#### EXTRACTED DATA:
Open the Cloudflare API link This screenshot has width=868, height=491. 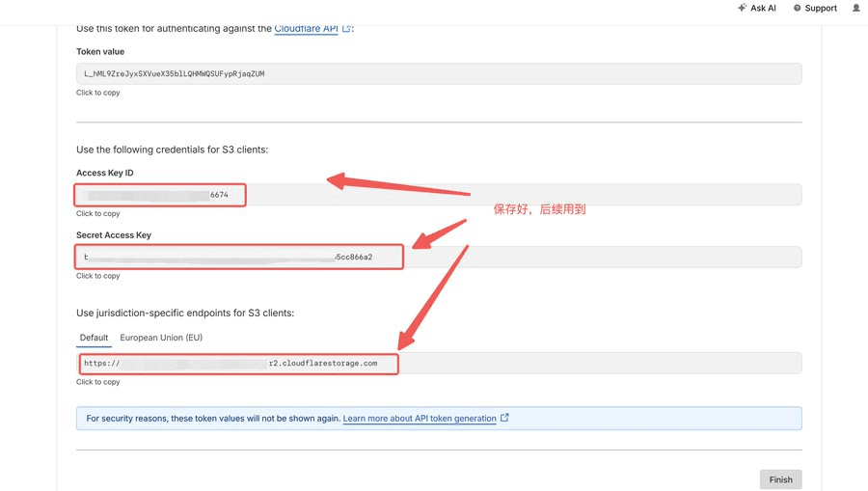[306, 29]
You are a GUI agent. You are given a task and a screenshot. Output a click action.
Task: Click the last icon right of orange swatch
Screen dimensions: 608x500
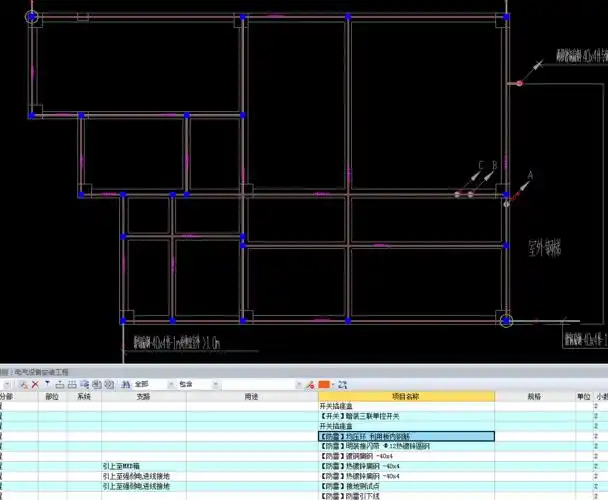tap(343, 384)
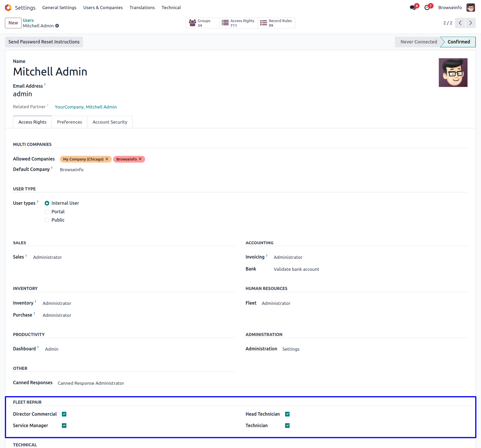The image size is (481, 448).
Task: Open the Users & Companies menu
Action: [103, 8]

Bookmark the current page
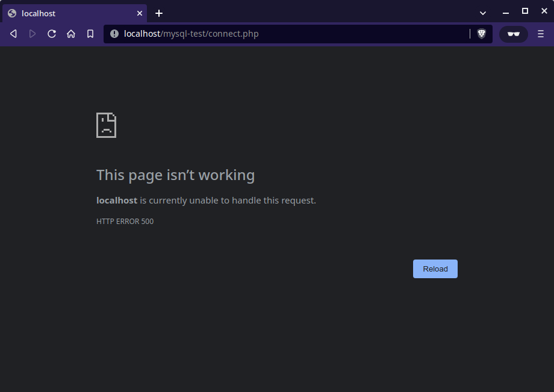(x=90, y=34)
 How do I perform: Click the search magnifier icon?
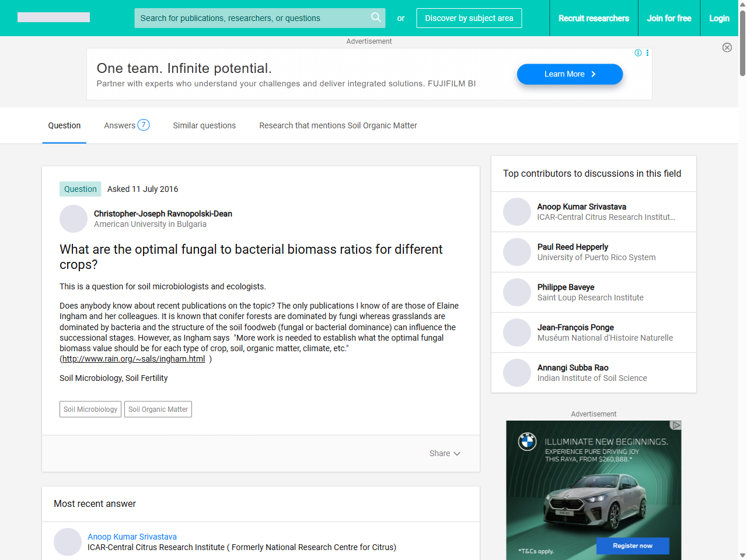(376, 18)
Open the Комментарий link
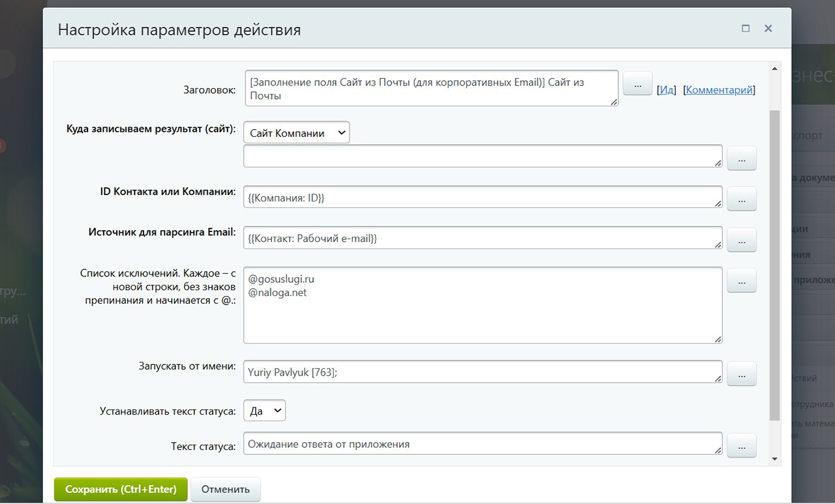This screenshot has height=504, width=835. pos(720,90)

#### TASK DIRECTIONS:
Take the line containing "Bookmark the current page" and every line after it to the end of the records, and restate them verbatim, with no pictures.

#### TASK OUTPUT:
Bookmark the current page
(x=90, y=34)
 How do I perform: Click the search magnifier icon?
(376, 18)
Open the Комментарий link
This screenshot has height=504, width=835. pos(720,90)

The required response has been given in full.